● Problem details:
Recreate the entire listing that appears below, exactly.

══════════

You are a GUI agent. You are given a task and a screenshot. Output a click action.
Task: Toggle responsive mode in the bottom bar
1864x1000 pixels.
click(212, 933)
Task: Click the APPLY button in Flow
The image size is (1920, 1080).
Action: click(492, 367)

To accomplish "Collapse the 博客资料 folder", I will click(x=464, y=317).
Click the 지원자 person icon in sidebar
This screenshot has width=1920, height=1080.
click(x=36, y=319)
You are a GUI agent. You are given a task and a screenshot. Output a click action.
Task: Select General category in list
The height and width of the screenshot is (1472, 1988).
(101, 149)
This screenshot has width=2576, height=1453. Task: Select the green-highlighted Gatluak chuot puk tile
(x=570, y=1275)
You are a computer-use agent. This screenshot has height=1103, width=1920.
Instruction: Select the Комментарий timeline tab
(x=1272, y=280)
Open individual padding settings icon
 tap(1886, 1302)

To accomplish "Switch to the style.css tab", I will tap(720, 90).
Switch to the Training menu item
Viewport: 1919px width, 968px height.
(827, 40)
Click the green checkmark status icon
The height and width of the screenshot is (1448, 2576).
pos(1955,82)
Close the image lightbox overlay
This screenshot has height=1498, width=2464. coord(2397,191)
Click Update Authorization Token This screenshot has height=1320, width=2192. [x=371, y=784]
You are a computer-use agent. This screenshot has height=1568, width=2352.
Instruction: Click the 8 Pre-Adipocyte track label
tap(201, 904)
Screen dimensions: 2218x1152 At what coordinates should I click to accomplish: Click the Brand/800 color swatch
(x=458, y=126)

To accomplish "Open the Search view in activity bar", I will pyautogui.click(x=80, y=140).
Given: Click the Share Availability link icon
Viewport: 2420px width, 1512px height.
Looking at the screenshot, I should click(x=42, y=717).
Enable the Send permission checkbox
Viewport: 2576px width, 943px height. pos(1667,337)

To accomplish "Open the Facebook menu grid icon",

══════════

● Result of the task:
You are a GUI agent. You are given a task and a screenshot. Output a click action.
Task: Toggle responsive mode in the bottom bar
1864x1000 pixels.
click(212, 933)
Task: Click the APPLY button in Flow
The image size is (1920, 1080).
Action: click(492, 367)

To accomplish "Collapse the 博客资料 folder", I will click(x=464, y=317).
Click the 지원자 person icon in sidebar
This screenshot has width=1920, height=1080.
click(x=36, y=319)
You are a GUI agent. You are given a task and a screenshot. Output a click action.
Task: Select General category in list
The height and width of the screenshot is (1472, 1988).
(101, 149)
This screenshot has width=2576, height=1453. Task: Select the green-highlighted Gatluak chuot puk tile
(x=570, y=1275)
You are a computer-use agent. This screenshot has height=1103, width=1920.
Instruction: Select the Комментарий timeline tab
(x=1272, y=280)
Open individual padding settings icon
 tap(1886, 1302)

To accomplish "Switch to the style.css tab", I will tap(720, 90).
Switch to the Training menu item
Viewport: 1919px width, 968px height.
(827, 40)
Click the green checkmark status icon
The height and width of the screenshot is (1448, 2576).
pos(1955,82)
Close the image lightbox overlay
This screenshot has height=1498, width=2464. coord(2397,191)
Click Update Authorization Token This screenshot has height=1320, width=2192. [x=371, y=784]
You are a computer-use agent. This screenshot has height=1568, width=2352.
Instruction: Click the 8 Pre-Adipocyte track label
tap(201, 904)
Screen dimensions: 2218x1152 At what coordinates should I click to accomplish: Click the Brand/800 color swatch
(x=458, y=126)

To accomplish "Open the Search view in activity bar", I will pyautogui.click(x=80, y=140).
Given: Click the Share Availability link icon
Viewport: 2420px width, 1512px height.
Looking at the screenshot, I should click(x=42, y=717).
Enable the Send permission checkbox
Viewport: 2576px width, 943px height. pos(1667,337)

To accomplish "Open the Facebook menu grid icon",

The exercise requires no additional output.